■ Description of the task ■
Copy the lines from the one containing "Task: Click the Déf. column header" through the one containing "pos(629,10)", both included, reproducing them exactly.

Rows from a dataset

+++

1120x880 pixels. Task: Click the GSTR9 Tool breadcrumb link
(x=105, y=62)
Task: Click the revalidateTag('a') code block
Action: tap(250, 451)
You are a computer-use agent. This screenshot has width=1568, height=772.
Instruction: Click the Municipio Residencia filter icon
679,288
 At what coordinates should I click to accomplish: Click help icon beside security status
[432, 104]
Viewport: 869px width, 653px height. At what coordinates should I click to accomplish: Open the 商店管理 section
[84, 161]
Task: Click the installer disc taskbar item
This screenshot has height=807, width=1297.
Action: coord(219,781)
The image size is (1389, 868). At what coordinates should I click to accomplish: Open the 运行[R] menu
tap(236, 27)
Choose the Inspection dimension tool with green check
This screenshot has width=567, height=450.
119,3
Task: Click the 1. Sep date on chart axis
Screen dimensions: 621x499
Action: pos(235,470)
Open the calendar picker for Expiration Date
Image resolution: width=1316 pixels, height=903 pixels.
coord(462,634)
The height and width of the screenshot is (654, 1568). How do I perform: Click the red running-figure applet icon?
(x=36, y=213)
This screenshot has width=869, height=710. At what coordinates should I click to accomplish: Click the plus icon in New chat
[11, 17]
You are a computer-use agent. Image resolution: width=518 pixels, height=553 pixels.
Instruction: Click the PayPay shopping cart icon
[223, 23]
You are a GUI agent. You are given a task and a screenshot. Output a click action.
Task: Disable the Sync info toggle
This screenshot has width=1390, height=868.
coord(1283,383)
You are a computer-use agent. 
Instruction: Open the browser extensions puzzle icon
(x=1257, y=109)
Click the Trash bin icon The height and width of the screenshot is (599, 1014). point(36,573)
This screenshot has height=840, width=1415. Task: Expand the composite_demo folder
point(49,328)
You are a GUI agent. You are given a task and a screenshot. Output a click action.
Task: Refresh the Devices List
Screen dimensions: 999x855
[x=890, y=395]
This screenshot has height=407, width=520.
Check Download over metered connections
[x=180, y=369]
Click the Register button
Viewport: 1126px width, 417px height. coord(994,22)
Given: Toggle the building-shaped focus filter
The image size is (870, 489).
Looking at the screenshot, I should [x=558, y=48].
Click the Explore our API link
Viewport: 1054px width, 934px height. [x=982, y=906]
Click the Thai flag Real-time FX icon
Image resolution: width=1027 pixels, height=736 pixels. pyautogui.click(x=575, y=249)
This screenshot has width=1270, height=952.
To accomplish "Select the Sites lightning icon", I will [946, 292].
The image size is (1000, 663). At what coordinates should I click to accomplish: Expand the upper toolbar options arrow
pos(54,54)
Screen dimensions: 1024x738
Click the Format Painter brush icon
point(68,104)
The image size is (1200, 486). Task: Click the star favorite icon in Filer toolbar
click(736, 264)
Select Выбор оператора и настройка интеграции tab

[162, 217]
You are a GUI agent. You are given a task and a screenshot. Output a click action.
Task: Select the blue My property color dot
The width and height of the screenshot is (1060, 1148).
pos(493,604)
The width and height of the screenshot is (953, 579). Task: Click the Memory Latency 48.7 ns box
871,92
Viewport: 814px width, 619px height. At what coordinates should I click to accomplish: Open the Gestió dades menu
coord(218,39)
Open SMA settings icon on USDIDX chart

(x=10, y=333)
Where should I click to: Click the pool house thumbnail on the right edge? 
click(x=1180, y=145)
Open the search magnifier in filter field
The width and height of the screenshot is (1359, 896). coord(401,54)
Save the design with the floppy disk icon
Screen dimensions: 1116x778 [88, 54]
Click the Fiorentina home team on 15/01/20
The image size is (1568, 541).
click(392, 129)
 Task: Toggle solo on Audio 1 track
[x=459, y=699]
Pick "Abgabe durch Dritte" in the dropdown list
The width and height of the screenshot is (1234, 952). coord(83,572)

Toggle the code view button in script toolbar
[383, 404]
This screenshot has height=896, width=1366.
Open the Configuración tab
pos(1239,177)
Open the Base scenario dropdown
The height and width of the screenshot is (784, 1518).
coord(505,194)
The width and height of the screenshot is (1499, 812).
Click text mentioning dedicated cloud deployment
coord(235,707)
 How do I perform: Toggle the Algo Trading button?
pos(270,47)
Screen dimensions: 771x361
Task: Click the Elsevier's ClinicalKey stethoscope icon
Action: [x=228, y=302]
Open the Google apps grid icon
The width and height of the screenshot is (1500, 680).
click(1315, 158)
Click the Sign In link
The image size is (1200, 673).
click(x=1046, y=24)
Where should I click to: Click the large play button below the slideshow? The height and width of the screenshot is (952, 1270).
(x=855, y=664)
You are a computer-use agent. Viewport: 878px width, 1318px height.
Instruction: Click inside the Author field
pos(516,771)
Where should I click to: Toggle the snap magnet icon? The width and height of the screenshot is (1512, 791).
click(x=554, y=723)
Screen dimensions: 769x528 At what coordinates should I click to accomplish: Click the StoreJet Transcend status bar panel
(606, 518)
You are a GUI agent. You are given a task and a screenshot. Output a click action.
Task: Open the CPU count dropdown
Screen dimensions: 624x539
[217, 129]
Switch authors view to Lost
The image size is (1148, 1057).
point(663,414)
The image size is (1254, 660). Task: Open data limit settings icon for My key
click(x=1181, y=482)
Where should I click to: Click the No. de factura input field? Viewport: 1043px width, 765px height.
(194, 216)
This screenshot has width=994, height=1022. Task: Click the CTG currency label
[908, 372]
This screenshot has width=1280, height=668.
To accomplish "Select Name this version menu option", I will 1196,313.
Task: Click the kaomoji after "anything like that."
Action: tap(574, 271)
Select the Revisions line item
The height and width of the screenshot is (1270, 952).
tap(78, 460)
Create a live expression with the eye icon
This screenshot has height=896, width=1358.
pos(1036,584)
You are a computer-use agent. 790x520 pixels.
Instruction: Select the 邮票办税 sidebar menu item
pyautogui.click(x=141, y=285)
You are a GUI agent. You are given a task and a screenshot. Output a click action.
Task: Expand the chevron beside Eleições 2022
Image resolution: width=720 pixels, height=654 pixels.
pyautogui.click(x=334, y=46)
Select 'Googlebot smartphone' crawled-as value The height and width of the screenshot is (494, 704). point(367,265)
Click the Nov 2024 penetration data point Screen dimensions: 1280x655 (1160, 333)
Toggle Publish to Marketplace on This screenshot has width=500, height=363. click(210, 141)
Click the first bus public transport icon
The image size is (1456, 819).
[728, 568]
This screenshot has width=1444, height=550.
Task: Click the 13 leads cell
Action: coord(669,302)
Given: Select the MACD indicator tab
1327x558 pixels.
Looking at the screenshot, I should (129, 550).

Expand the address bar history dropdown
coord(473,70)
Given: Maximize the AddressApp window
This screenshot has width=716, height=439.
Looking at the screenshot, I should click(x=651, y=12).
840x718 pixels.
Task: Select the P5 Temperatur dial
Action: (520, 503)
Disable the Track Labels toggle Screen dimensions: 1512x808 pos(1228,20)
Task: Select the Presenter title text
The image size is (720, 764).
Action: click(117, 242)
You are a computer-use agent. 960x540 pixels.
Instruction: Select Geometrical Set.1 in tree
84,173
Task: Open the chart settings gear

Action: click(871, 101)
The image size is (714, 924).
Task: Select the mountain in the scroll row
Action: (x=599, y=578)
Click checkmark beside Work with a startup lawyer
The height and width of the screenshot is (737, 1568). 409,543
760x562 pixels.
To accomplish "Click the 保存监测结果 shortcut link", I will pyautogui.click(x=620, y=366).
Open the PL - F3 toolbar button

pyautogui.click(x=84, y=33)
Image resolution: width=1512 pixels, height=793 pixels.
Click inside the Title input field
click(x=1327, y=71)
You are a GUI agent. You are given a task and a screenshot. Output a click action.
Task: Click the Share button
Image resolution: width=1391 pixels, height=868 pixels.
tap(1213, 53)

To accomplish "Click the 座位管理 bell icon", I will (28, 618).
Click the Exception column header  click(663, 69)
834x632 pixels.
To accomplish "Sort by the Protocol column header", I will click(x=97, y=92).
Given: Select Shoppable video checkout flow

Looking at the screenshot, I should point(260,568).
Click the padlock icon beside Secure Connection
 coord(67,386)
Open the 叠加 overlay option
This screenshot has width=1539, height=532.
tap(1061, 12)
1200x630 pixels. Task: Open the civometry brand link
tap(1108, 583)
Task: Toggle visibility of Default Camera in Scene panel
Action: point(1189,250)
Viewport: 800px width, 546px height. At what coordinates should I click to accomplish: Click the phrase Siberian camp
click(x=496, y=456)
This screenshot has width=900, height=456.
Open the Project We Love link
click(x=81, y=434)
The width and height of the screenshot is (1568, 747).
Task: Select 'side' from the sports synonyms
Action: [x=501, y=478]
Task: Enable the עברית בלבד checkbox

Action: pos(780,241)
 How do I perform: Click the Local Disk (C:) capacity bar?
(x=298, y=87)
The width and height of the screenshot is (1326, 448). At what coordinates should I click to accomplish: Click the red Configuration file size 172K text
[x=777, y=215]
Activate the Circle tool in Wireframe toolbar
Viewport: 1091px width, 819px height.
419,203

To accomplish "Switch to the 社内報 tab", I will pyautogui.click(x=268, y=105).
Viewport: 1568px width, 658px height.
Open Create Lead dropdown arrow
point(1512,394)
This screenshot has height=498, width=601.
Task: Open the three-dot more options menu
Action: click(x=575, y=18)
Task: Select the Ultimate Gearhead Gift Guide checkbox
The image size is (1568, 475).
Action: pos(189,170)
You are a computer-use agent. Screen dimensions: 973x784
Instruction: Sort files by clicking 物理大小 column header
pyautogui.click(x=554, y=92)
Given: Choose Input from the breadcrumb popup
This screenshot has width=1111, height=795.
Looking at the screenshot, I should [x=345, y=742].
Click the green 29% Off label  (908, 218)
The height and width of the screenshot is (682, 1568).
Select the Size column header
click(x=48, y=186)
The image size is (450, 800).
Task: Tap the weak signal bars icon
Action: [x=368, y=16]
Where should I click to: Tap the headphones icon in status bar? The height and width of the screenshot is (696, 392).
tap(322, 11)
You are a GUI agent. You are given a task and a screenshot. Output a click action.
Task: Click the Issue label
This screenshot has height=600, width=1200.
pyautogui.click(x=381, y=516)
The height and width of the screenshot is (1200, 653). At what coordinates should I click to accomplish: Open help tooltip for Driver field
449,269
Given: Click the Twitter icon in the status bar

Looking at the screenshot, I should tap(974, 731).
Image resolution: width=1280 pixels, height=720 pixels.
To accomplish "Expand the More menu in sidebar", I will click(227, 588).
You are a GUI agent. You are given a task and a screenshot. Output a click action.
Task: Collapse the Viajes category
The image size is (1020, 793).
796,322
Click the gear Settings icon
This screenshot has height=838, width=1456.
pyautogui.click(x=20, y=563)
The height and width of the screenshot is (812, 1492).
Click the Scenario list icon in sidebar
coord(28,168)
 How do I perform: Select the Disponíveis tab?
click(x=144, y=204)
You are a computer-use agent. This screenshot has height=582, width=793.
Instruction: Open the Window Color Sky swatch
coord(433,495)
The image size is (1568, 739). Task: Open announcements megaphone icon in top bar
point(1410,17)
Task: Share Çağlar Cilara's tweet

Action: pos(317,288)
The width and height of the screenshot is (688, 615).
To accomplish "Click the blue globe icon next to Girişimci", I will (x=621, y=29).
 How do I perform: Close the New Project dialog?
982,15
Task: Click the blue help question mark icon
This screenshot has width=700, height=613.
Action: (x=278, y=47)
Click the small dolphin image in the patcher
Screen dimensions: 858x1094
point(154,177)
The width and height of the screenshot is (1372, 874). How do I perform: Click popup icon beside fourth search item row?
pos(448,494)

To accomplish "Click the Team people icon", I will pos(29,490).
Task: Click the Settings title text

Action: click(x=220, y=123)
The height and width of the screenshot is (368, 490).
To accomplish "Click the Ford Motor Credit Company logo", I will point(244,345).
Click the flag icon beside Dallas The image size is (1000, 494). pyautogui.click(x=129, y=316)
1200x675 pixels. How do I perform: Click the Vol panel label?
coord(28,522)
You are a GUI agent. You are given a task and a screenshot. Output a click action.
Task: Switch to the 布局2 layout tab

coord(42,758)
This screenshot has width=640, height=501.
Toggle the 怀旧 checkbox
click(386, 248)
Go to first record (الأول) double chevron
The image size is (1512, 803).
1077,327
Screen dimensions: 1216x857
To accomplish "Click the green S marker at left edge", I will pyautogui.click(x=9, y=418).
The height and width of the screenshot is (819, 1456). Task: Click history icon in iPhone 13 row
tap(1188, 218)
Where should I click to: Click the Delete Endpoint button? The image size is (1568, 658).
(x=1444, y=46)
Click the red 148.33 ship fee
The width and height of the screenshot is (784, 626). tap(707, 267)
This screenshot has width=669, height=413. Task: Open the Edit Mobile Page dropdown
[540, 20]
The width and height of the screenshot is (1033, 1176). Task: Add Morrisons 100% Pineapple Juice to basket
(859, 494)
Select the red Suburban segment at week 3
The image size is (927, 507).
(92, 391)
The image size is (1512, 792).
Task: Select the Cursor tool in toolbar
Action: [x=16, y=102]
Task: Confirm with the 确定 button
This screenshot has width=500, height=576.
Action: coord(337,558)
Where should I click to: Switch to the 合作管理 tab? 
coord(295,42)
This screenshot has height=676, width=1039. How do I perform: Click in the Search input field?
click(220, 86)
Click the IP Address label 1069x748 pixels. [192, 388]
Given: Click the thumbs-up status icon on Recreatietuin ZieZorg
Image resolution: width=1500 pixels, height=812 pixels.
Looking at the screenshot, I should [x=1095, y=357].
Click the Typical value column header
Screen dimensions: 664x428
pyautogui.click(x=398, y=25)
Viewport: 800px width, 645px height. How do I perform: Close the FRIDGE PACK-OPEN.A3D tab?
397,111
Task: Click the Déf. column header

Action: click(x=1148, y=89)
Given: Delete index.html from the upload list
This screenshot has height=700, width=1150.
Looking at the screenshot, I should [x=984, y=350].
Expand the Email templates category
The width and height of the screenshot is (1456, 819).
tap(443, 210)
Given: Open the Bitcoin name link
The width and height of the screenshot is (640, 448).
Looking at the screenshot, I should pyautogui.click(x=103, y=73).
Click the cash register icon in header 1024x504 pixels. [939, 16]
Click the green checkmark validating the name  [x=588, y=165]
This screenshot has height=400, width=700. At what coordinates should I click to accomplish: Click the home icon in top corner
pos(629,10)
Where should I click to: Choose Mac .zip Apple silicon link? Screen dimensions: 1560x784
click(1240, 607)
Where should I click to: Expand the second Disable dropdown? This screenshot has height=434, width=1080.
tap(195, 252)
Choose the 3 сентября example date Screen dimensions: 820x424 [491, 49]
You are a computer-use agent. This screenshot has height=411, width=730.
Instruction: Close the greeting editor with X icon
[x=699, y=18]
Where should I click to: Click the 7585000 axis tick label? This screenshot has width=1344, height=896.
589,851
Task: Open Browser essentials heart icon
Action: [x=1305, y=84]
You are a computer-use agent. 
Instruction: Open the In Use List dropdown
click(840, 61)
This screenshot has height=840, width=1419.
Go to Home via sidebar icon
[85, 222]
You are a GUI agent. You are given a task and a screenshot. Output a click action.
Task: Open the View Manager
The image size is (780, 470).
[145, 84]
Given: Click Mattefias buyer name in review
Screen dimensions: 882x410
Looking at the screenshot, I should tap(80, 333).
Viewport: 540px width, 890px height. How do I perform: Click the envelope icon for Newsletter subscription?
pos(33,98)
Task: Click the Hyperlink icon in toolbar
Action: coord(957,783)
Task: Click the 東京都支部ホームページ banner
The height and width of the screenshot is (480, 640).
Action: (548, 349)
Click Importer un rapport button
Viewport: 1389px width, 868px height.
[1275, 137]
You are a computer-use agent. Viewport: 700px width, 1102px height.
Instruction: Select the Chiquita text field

+++

■ The output ■
Task: Click the Déf. column header

Action: click(x=1148, y=89)
Given: Delete index.html from the upload list
This screenshot has height=700, width=1150.
Looking at the screenshot, I should [x=984, y=350].
Expand the Email templates category
The width and height of the screenshot is (1456, 819).
tap(443, 210)
Given: Open the Bitcoin name link
The width and height of the screenshot is (640, 448).
Looking at the screenshot, I should pyautogui.click(x=103, y=73).
Click the cash register icon in header 1024x504 pixels. [939, 16]
Click the green checkmark validating the name  [x=588, y=165]
This screenshot has height=400, width=700. At what coordinates should I click to accomplish: Click the home icon in top corner
pos(629,10)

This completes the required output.